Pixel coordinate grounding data
+--
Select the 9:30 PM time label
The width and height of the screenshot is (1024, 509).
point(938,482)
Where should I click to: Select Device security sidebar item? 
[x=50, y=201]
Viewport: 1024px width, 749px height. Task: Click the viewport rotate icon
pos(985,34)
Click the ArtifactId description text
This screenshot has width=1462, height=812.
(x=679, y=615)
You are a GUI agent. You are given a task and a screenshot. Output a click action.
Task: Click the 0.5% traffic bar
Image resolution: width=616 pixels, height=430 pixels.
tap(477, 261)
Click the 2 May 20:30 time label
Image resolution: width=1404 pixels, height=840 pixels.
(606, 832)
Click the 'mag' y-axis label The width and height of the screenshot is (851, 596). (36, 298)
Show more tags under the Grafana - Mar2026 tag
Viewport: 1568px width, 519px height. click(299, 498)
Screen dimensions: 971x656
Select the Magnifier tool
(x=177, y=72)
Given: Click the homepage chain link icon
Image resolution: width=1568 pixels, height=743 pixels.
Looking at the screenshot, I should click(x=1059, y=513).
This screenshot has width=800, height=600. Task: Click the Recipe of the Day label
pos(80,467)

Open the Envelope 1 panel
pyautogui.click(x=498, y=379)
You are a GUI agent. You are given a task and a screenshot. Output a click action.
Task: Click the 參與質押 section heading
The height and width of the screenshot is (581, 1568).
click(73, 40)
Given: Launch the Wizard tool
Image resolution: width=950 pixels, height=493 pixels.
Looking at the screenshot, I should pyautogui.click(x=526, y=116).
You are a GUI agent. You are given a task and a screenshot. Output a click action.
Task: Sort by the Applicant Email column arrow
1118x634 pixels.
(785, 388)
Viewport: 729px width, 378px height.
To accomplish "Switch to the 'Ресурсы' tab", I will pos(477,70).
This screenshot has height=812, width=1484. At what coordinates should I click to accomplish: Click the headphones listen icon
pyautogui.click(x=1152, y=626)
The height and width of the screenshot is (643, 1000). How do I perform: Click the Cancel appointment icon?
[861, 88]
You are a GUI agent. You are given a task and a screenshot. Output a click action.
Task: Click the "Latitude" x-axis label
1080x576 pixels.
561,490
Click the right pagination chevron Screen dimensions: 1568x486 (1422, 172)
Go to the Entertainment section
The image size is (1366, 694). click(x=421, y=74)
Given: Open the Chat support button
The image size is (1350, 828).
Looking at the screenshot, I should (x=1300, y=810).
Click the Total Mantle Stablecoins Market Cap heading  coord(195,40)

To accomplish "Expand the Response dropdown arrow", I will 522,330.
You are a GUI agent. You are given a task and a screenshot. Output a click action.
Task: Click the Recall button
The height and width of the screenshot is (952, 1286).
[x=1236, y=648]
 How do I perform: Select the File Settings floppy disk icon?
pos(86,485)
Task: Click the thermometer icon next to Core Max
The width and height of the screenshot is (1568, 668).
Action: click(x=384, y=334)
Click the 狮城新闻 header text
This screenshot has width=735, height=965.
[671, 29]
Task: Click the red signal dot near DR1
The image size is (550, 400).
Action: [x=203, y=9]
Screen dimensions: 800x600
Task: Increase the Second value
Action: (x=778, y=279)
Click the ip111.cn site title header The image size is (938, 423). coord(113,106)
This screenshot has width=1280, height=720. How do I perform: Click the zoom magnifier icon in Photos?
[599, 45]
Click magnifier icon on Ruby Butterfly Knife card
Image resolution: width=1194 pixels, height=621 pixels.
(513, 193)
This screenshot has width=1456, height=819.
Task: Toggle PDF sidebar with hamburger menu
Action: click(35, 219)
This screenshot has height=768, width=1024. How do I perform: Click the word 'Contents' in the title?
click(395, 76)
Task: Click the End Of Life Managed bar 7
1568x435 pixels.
+--
*Problem requirements*. Each line of the entries where the string "button" occurs should be shown.

*Your response*.
Given: Open the Chat support button
Task: Click the Recall button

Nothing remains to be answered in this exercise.